→ Supplied passage
[Start of Attachment]

Nephrotoxicity of Cancer Treatment in Children

Roderick Skinner

Disclosures

Pediatr Health. 2010;4(5):519-538. 

In This Article

Abstract and Introduction

Abstract

Chronic renal impairment in children with cancer may be caused by the malignant process itself or result from adverse effects of treatment including cytotoxic drugs, radiotherapy, surgery or supportive treatment. Although severe renal chronic disease is uncommon, occurring in only 0.8% of long-term survivors of childhood cancer, 1.9% of all cases of established renal failure are due to malignancy and 0.8% to drug nephrotoxicity. The relative risk of severe renal chronic disease (compared with siblings) is 8.1, and that of renal failure or the need for dialysis is 8.9. The cytotoxic drugs most likely to cause important chronic nephrotoxicity are ifosfamide and cisplatin, both of which are used widely in many solid tumors and may cause chronic glomerular and/or renal tubular toxicity in 30–60% of treated children. Significant renal toxicity is less frequent with other chemotherapeutic drugs, but may result from treatment with carboplatin, methotrexate and nitrosoureas. Other cytotoxic drugs occasionally cause specific patterns of glomerular or tubular toxicity in children. Partial or unilateral nephrectomy leads to hypertrophy and hyperfiltration of the remaining renal tissue, and may result in microalbuminuria, hypertension and in rare cases, chronic renal impairment. Radiotherapy to a field including renal tissue may cause late onset chronic renal damage, manifest by hematuria, proteinuria, hypertension and anemia, sometimes progressing to chronic renal failure. Chronic nephrotoxicity is also common in survivors of hemopoietic stem cell transplantation, and is often multifactorial with contributions from prior chemotherapy, total body irradiation, immunosuppressive drugs and transplant complications, such as infection or hemorrhage. Patients at risk of renal damage should be monitored regularly with a defined surveillance protocol to enable timely management. General measures often employed to prevent or reduce nephrotoxicity include the use of intravenous hydration during drug administration and avoidance of known risk factors, such as high drug doses. Although numerous potentially nephroprotective drugs have been suggested and investigated, none have yet been introduced into clinical use in children due to the lack of proven efficacy. Improved understanding of the pathogenesis of nephrotoxicity is necessary to reduce the frequency and severity of this potentially serious complication of treatment in children with cancer.

[End of Attachment]

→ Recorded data

[Start of Attachment]

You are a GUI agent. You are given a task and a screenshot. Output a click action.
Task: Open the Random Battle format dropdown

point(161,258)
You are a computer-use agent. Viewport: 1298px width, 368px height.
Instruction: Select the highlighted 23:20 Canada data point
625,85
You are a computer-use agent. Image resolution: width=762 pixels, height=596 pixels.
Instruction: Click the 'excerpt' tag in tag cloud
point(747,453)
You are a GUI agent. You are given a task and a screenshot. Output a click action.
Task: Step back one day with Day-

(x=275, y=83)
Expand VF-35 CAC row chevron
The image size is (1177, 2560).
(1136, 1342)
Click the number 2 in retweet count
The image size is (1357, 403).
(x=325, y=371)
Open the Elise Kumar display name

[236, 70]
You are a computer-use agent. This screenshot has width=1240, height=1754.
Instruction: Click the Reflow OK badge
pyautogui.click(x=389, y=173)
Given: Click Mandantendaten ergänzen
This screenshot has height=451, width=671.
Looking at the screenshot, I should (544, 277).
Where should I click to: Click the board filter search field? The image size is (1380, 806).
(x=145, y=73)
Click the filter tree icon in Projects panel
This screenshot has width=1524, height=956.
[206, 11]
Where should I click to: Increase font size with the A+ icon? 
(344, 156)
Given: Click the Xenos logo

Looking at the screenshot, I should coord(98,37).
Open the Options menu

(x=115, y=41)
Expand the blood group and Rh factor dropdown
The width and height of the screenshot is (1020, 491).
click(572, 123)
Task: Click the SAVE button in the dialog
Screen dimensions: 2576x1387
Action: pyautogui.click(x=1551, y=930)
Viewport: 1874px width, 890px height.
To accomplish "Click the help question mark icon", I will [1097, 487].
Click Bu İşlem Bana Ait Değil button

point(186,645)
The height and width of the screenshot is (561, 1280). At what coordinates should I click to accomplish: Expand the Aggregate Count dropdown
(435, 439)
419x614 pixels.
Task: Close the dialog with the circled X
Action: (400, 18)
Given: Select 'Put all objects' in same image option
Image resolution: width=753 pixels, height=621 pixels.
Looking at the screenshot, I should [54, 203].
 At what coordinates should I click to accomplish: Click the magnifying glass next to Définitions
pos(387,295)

[End of Attachment]

→ Your assignment
Reproduce the full article on nephrotoxicity of cancer treatment in children, with every line in its original wording and order.

→ Response to the exercise
Nephrotoxicity of Cancer Treatment in Children

Roderick Skinner

Disclosures

Pediatr Health. 2010;4(5):519-538. 

In This Article

Abstract and Introduction

Abstract

Chronic renal impairment in children with cancer may be caused by the malignant process itself or result from adverse effects of treatment including cytotoxic drugs, radiotherapy, surgery or supportive treatment. Although severe renal chronic disease is uncommon, occurring in only 0.8% of long-term survivors of childhood cancer, 1.9% of all cases of established renal failure are due to malignancy and 0.8% to drug nephrotoxicity. The relative risk of severe renal chronic disease (compared with siblings) is 8.1, and that of renal failure or the need for dialysis is 8.9. The cytotoxic drugs most likely to cause important chronic nephrotoxicity are ifosfamide and cisplatin, both of which are used widely in many solid tumors and may cause chronic glomerular and/or renal tubular toxicity in 30–60% of treated children. Significant renal toxicity is less frequent with other chemotherapeutic drugs, but may result from treatment with carboplatin, methotrexate and nitrosoureas. Other cytotoxic drugs occasionally cause specific patterns of glomerular or tubular toxicity in children. Partial or unilateral nephrectomy leads to hypertrophy and hyperfiltration of the remaining renal tissue, and may result in microalbuminuria, hypertension and in rare cases, chronic renal impairment. Radiotherapy to a field including renal tissue may cause late onset chronic renal damage, manifest by hematuria, proteinuria, hypertension and anemia, sometimes progressing to chronic renal failure. Chronic nephrotoxicity is also common in survivors of hemopoietic stem cell transplantation, and is often multifactorial with contributions from prior chemotherapy, total body irradiation, immunosuppressive drugs and transplant complications, such as infection or hemorrhage. Patients at risk of renal damage should be monitored regularly with a defined surveillance protocol to enable timely management. General measures often employed to prevent or reduce nephrotoxicity include the use of intravenous hydration during drug administration and avoidance of known risk factors, such as high drug doses. Although numerous potentially nephroprotective drugs have been suggested and investigated, none have yet been introduced into clinical use in children due to the lack of proven efficacy. Improved understanding of the pathogenesis of nephrotoxicity is necessary to reduce the frequency and severity of this potentially serious complication of treatment in children with cancer.